A beautiful spring day in the village of Jinba, Masaffer Yatta, the heart of the 918 Firing Zone. The local shabab (youth) go on a mission to pick and harvest the wild plant called akub. This thorny plant grows on the hills and mountains and is harvested in spring. Akub is used for for food, soap and natural remedies. Harvesting the plant at first glance seems an ordinary act, but in the the 918 Firing Zone it has its own challenges and dangers.
Photos and text written by the Living Archive team members David Massey and Ibrahim Nawaja.
The day starts early and the shabab are ready to set out on their journey with trimming shears, pickaxes and plastic woven sacks. Before setting out, there’s just time for a group photo!
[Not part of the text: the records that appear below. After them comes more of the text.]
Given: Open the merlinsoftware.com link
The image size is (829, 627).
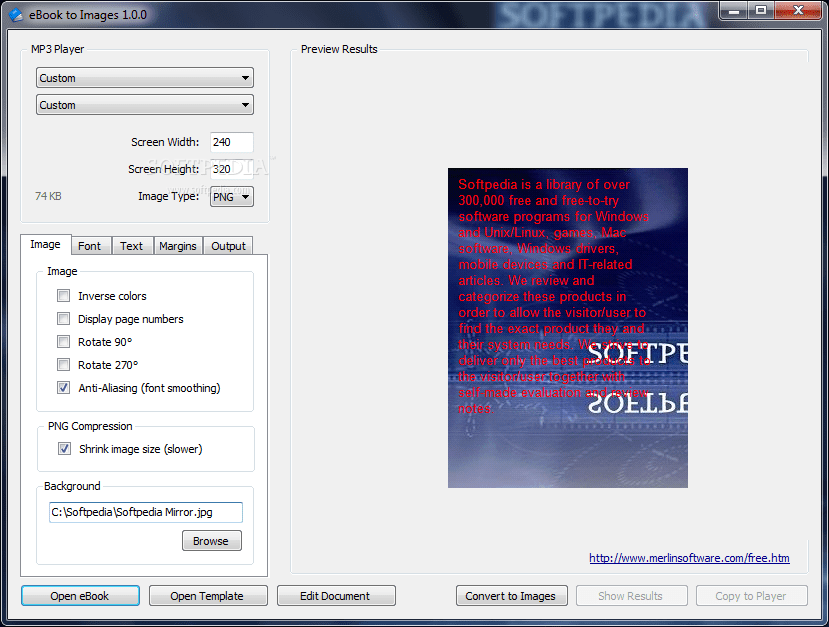Looking at the screenshot, I should 689,558.
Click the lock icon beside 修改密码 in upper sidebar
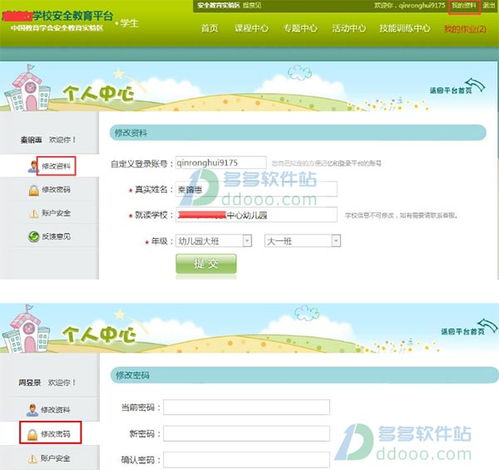This screenshot has width=499, height=470. click(33, 190)
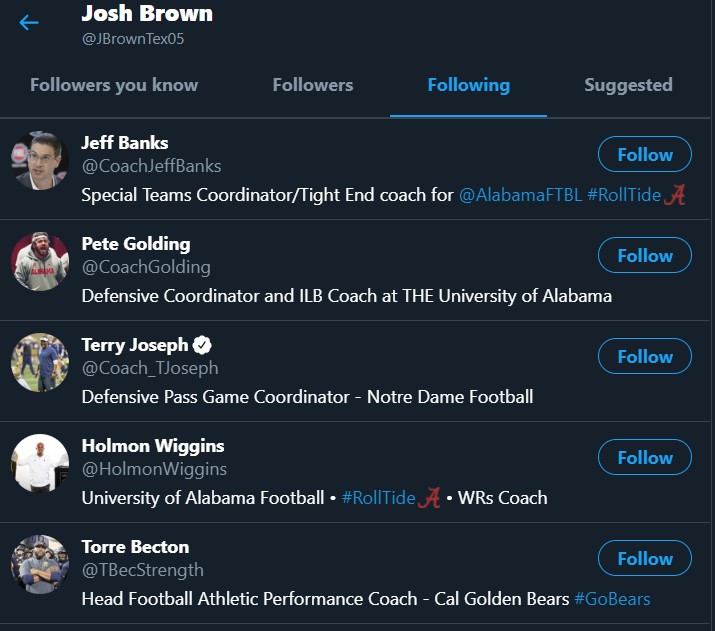The height and width of the screenshot is (631, 715).
Task: Follow Torre Becton
Action: click(x=645, y=559)
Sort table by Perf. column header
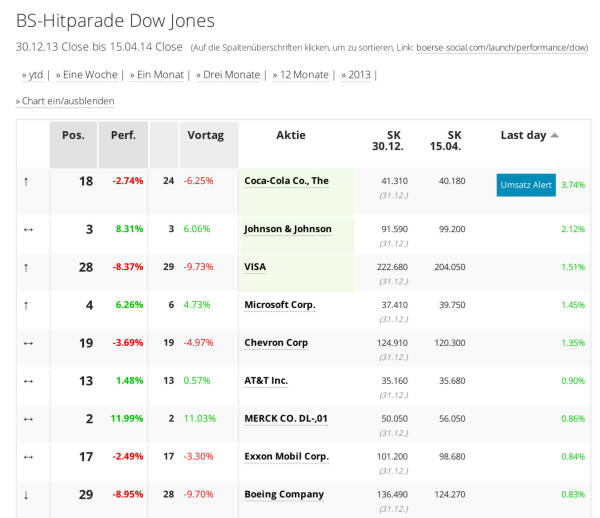 [123, 135]
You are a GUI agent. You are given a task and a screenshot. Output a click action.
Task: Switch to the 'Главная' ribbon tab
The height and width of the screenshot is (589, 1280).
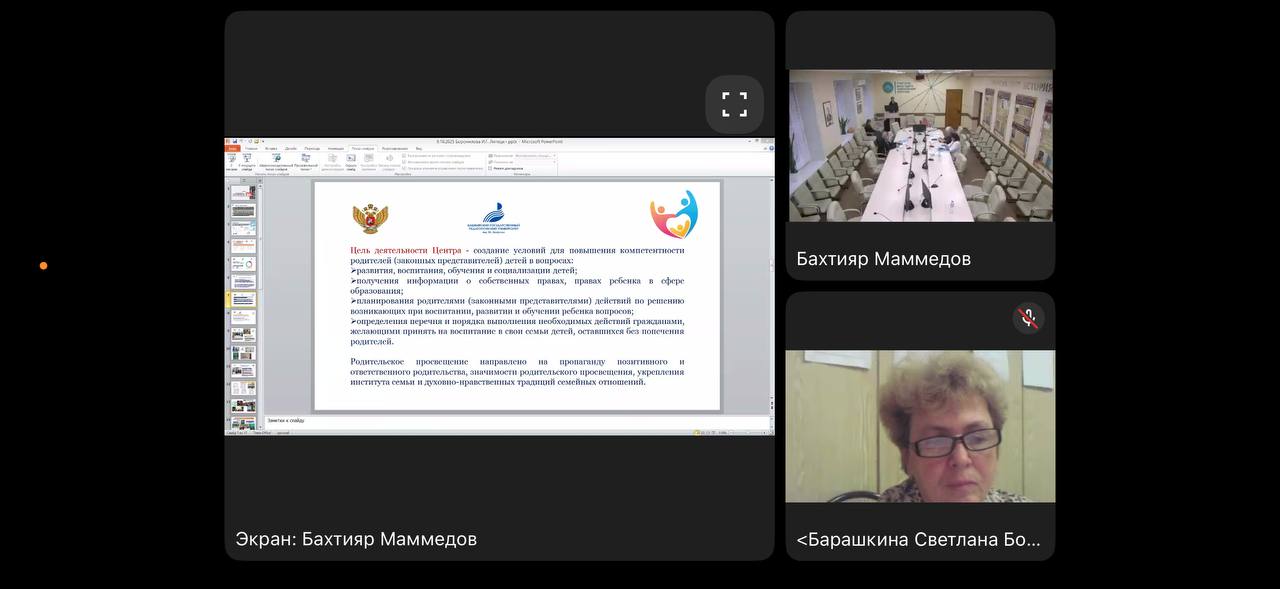click(251, 148)
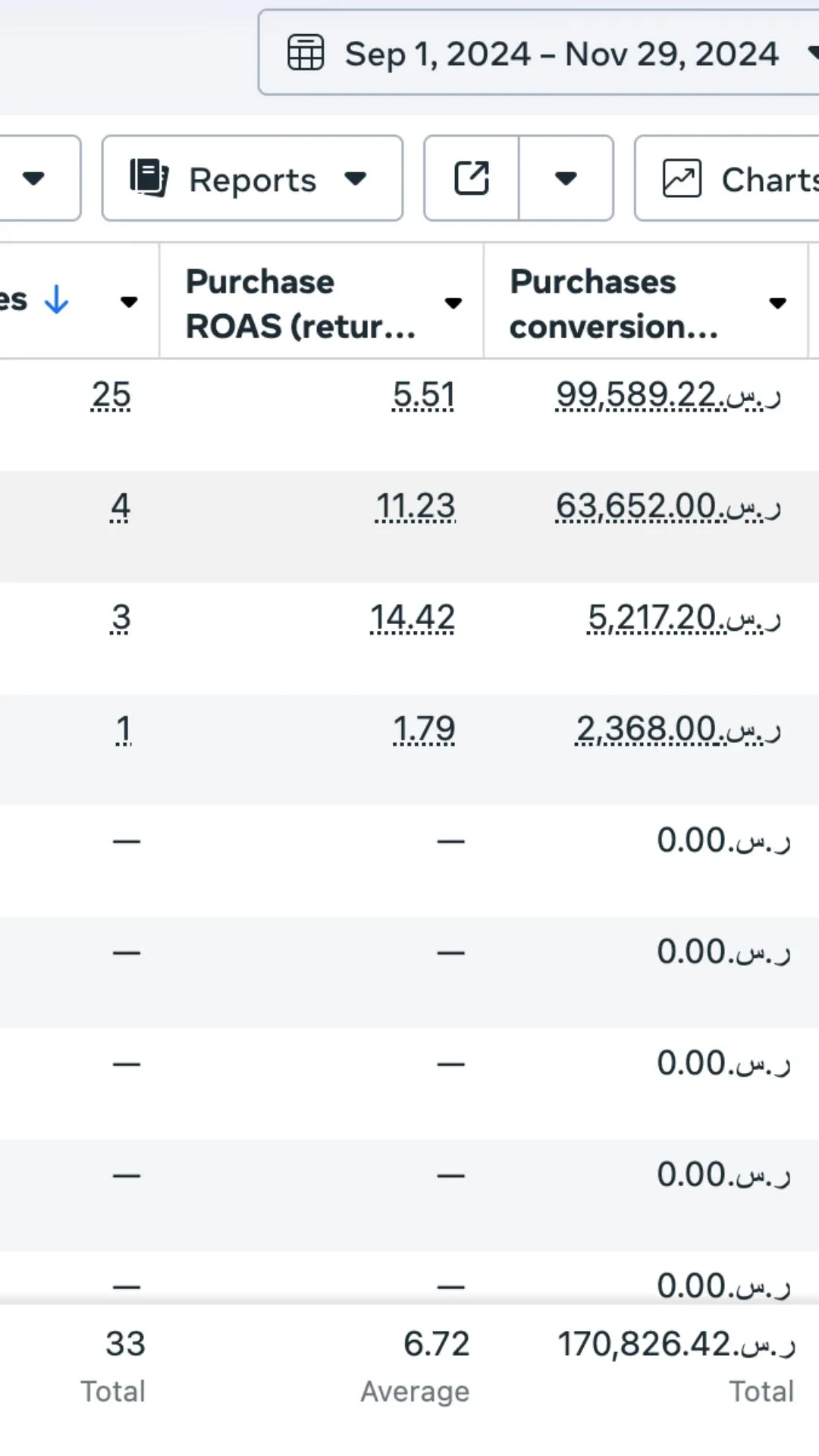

For most of the year the landscape of the South Hebron Hills is dry and yellow. But in spring, for a couple of months everything turns green. For many of the villagers this is the most beautiful season of the year but it is also the busiest one. The entire village is busy and there is little time to rest and play.
To pick an akub plant you need to work fast. There is no time to waste. First using the pickaxes, then with the trimming shears, you pick the akub carefully so as not to touch the thorns. With a snip here and a snip there you cut away the leaves to get to the akub flower.
The akub flower.
The akub flower.
The journey continues. There is no stopping. From valley to valley, from ditch to ditch, the journey is long and each picker has to fill his bag.
Damn! The tools are old, but a master akub harvester knows how to fix them.
Where does the the 1967 green line pass exactly? Between the village of Jinba and the green line there lies the village of Kureitein, from which the residents were expelled in 1948 and whose remaining structures were destroyed by Israel before the 1967 war. But akub has no borders, and grows everywhere in Masaffer Yatta. And sometimes borders need to be crossed. One has to keep eyes open for the military and Teba (the Israeli nature reserve wardens) who may arrest harvesters and confiscate the plants.
The ruins of village of Kureitein, lost in the memory of occupation, are kept alive by the shabab and the shepherds of the area.
The sacks are full, and the journey back is long. Each bag weighs about 10-15 kilograms.
Run, run, run: Teba* are coming….
*the Green Patrol, a state agency that moves Bedouin and their flocks off certain lands
Teba with their 4×4 trucks. Luckily for the shabab they are going somewhere else to visit some unfortunate farmer.
Time to rest and catch a breath before continuing the journey back home.
Just a little further….
Finally back home, they meet the trader who will take the akub flower to sell in towns and cities all over the West Bank. The negotiaion starts between the shabab and the trader. Nothing is easy in Massafer Yatta.
Money money money, must be funny, in a rich man’s world!